— Written exercise —
Please write out the lines below word for word, from the line containing "Screen dimensions: 640x836" through the line containing "[x=1429, y=62]".

------

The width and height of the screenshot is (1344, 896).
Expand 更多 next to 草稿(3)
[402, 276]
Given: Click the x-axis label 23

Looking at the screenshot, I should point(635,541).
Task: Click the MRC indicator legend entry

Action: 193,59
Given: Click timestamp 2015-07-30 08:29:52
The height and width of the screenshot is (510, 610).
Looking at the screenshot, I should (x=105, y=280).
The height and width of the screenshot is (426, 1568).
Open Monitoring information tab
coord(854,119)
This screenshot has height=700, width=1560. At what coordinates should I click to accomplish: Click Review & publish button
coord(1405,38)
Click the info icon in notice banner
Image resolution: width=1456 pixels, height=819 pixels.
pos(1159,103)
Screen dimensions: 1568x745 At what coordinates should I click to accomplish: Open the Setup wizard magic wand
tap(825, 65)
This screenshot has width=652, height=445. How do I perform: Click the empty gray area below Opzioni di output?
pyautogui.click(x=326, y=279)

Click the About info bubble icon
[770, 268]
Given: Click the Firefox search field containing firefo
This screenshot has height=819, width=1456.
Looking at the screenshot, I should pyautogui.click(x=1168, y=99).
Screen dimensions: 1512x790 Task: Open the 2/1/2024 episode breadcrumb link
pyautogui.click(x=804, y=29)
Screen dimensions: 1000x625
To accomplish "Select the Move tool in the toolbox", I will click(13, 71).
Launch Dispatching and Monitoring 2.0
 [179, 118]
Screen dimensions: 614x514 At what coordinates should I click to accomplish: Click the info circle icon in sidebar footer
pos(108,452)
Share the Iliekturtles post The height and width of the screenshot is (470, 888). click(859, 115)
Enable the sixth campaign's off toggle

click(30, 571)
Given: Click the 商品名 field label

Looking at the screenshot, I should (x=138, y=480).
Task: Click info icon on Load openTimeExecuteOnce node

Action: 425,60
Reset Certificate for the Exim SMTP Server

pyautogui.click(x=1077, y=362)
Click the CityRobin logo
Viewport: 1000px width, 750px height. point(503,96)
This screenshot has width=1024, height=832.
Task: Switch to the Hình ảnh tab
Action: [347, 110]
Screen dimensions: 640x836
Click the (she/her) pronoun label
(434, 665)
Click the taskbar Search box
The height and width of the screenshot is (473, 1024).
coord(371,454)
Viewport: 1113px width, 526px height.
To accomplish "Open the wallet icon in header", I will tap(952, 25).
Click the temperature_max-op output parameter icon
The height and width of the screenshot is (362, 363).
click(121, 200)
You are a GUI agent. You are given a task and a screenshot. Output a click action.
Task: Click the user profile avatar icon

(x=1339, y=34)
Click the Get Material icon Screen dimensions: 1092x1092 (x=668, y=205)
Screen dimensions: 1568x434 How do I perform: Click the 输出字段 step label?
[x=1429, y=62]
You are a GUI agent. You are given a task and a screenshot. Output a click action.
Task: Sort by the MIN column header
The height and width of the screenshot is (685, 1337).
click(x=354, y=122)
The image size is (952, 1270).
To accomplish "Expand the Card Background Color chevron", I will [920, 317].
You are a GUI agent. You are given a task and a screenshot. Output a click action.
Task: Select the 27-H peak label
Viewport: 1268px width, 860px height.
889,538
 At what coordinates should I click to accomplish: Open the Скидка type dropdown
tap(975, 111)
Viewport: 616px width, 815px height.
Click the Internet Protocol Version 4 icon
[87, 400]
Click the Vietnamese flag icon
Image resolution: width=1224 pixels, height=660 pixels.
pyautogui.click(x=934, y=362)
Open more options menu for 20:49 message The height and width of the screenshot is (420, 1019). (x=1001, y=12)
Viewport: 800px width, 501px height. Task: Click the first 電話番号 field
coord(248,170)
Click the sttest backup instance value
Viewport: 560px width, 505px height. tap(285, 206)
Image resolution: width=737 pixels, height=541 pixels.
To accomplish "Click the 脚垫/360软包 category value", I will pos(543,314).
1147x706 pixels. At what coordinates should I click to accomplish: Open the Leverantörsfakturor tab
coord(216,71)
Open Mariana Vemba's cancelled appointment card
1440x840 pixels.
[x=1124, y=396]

------

— Completed task —
Screen dimensions: 640x836
Click the (she/her) pronoun label
(434, 665)
Click the taskbar Search box
The height and width of the screenshot is (473, 1024).
coord(371,454)
Viewport: 1113px width, 526px height.
To accomplish "Open the wallet icon in header", I will tap(952, 25).
Click the temperature_max-op output parameter icon
The height and width of the screenshot is (362, 363).
click(121, 200)
You are a GUI agent. You are given a task and a screenshot. Output a click action.
Task: Click the user profile avatar icon

(x=1339, y=34)
Click the Get Material icon Screen dimensions: 1092x1092 (x=668, y=205)
Screen dimensions: 1568x434 How do I perform: Click the 输出字段 step label?
[x=1429, y=62]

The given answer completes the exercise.